Il segretario della Lega ribadisce poi che le forze navali italiane dovrebbero “difendere i confini” perché più immigrati partono “più ne muoiono. Purtroppo abbiamo un governo complice”, ha aggiunto ricordando che in pochi giorni “ne sono sbarcati settemila” e di questo passo “rischiamo di superare ogni record storico”. Oltre a dover leggere notizie come quella di oggi “del morto dato in pasto agli squali”, ha detto Salvini riferendosi a un migrante, deceduto durante la traversata dopo aver esalato vapori di benzina. La salma, hanno riferito testimoni, è stata gettata in mare e il corpo è stato dato dilaniato da squali che seguivano il gommone. A Ragusa è stato arrestato il presunto scafista, accusato anche della morte del migrante gettato in mare.
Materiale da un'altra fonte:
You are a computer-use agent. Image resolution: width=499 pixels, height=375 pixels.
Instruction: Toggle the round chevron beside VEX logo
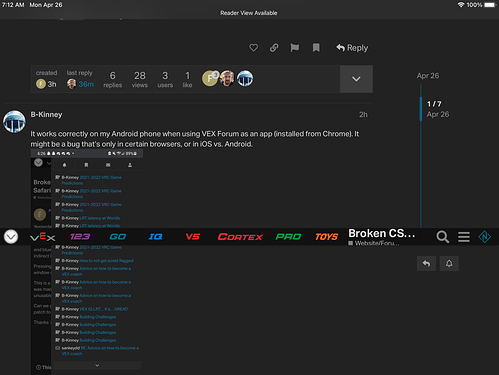click(11, 237)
L’emergenza sbarchi continua e sembra non cessare. Previsti ancora sbarchi nei prossimi giorni. Nel porto di Reggio Calabria solo stamane sono sbarcati 678 migranti a bordo della nave Orione dove è nata una bambina. Con loro anche un cadavere recuperato nel naufragio di ieri sulle coste libiche. I migranti sono stati imbarcati su una nave della Marina Militare impegnata nell’operazione Triton, che ha fatto rotta verso la Sicilia per poi raggiungere il porto di Reggio Calabria.

Un sindaco calabrese, Giuseppe Geraci, primo cittadino di Corigliano Calabro non si allinea alla circolere prefettizia e prende posizione: “Per quello che ci riguarda, – spiega – stiamo valutando la possibilità di non garantire come Comune nessuna assistenza a terra per le previste operazioni di sbarco e accoglienza dei migranti. Corigliano e la Sibaritide non sono assolutamente in grado di poter sopportare, da nessun punto di vista, ulteriori sbarchi di migranti”. Per Geraci si tratta di “una situazione che abbiamo già spiegato in occasione dei due precedenti sbarchi”. Geraci si appella a Mattarella e Renzi “affinché intervengano con urgenza per prendere cognizione dell’emergenza assoluta nella quale versa questo territorio ed interrompere questa che è ormai diventata una spirale negativa, incontrollata ed ingestibile, destinata ad impoverire ed emarginare definitivamente la Calabria ionica”. “Da questo momento in poi – ha concluso il sindaco calabrese – la città di Corigliano intraprenderà tutti le più forti azioni di protesta, in sinergia con i sindaci del territorio contro questa totale disattenzione delle istituzioni nazionali rispetto alle esigenze e ai bisogni delle popolazioni locali”.

In Sicilia la situazione non è meno grave. Dopo lo sbarco al porto di Palermo di 1169 immigrati, si attendono quasi trecento persone mercoledì 15 aprile, a partire già dalle 8, quando giungeranno 102 profughi al molo Puntone. Altri novantacinque migranti, che sbarcheranno al molo Piave, mentre nella tarda mattinata, intorno alle 13, arriverà la nave con altre ottantotto persone. In allerta l’Asp, protezione civile, Croce Rossa e le forze dell’ordine, che dovrenno procedere ai soccorsi e all’identificazione.